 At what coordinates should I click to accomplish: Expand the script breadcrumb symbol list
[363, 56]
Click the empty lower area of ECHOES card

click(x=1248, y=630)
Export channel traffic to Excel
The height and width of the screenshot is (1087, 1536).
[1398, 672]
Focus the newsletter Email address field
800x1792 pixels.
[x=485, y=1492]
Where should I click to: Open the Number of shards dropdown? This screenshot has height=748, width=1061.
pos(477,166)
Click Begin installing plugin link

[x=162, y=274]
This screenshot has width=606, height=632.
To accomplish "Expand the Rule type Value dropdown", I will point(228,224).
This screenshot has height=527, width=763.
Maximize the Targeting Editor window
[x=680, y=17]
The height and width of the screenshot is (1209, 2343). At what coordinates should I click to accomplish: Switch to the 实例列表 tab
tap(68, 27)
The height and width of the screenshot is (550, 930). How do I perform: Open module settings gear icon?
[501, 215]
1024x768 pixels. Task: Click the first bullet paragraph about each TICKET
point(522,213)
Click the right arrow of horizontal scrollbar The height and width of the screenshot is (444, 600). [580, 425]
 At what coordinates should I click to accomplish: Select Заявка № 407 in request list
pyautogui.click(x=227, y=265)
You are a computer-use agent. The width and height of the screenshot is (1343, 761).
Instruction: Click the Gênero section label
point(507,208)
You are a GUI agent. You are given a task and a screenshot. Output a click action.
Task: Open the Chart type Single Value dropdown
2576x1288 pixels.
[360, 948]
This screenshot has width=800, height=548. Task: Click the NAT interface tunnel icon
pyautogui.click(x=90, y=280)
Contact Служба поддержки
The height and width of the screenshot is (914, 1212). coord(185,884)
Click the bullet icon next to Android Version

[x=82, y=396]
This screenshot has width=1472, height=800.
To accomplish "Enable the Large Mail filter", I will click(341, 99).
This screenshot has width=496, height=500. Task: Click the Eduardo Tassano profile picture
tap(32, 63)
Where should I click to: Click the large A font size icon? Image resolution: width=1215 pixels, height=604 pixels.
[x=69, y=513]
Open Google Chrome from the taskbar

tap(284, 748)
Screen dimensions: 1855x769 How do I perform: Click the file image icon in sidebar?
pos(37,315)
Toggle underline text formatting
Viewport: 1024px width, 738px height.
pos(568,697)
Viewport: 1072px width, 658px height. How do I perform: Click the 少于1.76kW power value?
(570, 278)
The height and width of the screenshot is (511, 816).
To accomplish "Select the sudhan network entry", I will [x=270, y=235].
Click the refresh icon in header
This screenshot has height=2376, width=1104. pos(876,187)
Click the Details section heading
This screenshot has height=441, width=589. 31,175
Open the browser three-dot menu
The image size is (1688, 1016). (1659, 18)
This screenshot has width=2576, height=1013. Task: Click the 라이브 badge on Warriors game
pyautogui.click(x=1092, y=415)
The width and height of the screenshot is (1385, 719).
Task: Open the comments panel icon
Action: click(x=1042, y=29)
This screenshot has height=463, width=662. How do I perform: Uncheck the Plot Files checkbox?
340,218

☆ ☆ ☆

YOUR OBJECTIVE: How many lines in the entries above contain the word "list"? Reply with the number alone.

ANSWER: 2